### The task:
Filter these entries down to lines holding "card".

%%

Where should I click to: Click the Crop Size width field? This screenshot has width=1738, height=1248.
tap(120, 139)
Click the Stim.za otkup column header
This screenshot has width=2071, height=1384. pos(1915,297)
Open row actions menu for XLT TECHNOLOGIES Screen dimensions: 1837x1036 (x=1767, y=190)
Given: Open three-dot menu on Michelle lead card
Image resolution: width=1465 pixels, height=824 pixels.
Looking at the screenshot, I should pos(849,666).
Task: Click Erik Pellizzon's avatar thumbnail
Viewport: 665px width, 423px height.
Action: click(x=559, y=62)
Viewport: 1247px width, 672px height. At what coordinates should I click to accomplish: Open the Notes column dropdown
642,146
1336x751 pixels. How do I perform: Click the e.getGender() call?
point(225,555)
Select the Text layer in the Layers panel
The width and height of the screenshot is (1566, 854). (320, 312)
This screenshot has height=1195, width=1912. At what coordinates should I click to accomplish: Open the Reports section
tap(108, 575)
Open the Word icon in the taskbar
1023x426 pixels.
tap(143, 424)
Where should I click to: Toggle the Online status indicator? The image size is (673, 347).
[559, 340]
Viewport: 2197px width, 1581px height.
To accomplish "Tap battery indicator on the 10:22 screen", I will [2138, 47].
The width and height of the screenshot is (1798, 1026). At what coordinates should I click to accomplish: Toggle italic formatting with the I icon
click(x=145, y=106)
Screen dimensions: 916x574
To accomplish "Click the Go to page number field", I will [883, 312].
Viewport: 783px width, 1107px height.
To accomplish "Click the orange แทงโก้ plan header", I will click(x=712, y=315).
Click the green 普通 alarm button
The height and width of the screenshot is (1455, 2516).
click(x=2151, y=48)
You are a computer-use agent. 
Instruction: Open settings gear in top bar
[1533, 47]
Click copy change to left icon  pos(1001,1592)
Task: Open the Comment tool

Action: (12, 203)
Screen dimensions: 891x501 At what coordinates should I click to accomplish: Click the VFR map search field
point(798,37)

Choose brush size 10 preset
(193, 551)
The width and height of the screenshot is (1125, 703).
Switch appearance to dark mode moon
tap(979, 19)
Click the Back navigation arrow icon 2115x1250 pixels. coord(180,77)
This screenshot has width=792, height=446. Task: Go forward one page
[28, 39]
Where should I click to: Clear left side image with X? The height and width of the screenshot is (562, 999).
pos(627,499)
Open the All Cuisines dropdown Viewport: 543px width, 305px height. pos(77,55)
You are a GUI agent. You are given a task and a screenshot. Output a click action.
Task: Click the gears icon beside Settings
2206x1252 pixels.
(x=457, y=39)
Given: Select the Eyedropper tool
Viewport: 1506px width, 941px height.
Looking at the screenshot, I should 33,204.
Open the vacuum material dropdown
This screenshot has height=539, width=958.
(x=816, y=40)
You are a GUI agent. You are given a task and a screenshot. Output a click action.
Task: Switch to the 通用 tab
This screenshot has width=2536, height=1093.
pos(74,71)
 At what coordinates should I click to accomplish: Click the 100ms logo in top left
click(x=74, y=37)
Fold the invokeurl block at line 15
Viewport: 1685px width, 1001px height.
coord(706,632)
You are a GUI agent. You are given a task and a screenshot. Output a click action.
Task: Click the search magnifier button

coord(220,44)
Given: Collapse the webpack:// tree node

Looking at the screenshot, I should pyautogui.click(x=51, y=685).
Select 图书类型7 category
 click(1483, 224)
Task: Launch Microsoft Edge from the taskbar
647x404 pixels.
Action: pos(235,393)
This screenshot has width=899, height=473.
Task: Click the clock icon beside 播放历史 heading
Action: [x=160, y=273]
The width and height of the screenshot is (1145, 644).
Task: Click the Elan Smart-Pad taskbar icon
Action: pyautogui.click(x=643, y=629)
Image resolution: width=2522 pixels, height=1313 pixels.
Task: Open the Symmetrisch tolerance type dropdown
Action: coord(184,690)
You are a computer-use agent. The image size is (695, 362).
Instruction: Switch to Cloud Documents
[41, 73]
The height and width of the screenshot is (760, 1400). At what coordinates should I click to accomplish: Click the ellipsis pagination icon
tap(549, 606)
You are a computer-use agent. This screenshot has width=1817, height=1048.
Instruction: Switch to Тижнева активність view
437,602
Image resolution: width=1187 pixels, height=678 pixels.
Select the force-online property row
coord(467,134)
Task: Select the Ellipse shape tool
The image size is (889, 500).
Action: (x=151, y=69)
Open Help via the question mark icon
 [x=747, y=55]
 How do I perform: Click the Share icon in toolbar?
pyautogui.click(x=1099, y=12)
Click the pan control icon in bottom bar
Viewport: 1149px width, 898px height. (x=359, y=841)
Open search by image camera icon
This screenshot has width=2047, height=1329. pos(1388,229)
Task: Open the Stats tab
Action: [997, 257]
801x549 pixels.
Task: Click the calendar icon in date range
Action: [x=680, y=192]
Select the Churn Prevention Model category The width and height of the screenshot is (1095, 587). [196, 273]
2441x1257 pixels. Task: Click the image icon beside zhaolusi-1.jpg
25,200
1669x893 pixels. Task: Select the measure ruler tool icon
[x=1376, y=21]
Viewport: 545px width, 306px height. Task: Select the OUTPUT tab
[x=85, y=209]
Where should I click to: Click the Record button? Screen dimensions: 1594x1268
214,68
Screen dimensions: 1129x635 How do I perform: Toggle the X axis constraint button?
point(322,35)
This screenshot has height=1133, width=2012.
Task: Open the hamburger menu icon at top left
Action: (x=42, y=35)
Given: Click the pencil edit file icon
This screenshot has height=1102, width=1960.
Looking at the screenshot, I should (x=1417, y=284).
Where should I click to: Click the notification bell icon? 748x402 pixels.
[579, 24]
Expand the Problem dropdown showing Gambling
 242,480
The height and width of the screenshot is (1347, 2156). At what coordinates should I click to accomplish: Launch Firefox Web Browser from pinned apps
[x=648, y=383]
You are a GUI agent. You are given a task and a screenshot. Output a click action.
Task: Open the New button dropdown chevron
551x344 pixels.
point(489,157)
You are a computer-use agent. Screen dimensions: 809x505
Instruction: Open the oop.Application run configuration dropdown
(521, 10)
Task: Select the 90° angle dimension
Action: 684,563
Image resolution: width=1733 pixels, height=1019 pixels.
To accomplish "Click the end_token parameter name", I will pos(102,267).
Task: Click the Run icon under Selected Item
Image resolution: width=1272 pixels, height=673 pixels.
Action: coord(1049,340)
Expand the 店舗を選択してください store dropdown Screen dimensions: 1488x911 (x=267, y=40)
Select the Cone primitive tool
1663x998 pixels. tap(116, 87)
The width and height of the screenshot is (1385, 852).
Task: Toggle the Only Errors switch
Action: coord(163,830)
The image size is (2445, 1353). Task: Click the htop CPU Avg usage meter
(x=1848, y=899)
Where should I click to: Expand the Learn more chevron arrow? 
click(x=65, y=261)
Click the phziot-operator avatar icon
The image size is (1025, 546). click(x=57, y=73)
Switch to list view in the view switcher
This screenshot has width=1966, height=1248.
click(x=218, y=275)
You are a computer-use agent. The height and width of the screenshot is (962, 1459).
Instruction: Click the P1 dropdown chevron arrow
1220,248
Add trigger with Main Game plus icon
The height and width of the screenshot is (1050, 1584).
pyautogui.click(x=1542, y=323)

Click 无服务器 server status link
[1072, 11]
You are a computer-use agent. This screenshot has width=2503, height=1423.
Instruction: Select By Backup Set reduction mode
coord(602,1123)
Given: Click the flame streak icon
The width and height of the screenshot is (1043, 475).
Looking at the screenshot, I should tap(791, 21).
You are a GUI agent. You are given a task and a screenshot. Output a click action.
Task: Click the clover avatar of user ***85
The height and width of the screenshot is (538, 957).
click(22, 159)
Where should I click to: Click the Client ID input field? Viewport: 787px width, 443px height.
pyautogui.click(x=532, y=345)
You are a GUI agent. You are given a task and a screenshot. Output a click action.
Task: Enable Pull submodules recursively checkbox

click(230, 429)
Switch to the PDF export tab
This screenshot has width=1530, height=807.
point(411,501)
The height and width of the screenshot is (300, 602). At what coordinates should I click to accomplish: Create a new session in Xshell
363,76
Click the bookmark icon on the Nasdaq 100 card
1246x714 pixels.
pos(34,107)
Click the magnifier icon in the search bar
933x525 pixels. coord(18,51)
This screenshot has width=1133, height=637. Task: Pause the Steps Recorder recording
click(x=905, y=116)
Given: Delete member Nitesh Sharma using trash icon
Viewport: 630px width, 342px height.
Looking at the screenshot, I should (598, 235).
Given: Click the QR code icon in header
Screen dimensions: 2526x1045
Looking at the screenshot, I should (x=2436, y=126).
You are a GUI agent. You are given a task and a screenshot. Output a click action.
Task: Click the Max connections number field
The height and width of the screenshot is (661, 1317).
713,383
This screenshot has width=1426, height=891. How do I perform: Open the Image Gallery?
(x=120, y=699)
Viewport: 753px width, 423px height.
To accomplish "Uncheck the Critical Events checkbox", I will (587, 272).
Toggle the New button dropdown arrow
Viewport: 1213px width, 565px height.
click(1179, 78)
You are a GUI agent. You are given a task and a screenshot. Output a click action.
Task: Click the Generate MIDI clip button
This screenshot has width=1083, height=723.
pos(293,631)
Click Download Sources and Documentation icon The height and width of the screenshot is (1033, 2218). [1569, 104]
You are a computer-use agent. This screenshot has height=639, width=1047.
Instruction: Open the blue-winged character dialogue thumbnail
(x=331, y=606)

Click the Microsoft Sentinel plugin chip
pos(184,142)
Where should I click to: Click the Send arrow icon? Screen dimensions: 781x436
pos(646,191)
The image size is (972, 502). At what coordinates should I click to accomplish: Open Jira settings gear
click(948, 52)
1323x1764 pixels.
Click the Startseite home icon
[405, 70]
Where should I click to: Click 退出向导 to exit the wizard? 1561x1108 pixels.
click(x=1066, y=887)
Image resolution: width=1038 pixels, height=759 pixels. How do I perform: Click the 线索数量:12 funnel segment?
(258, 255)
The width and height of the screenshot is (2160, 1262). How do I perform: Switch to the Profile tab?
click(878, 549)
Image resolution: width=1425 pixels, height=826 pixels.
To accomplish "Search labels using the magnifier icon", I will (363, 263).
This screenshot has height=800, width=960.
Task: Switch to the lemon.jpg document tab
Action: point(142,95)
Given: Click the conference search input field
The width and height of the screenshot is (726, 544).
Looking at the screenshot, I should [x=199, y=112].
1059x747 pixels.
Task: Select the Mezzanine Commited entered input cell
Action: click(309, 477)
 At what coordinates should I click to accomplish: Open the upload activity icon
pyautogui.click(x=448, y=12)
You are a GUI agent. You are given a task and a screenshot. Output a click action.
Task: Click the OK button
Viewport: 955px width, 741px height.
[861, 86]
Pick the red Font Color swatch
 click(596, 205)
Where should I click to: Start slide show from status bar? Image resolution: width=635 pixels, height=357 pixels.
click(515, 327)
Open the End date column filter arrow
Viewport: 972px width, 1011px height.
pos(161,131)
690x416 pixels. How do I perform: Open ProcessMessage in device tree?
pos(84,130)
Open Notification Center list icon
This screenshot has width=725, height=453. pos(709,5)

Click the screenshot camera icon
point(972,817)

%%

### Final answer:
Given: Open three-dot menu on Michelle lead card
Click the bookmark icon on the Nasdaq 100 card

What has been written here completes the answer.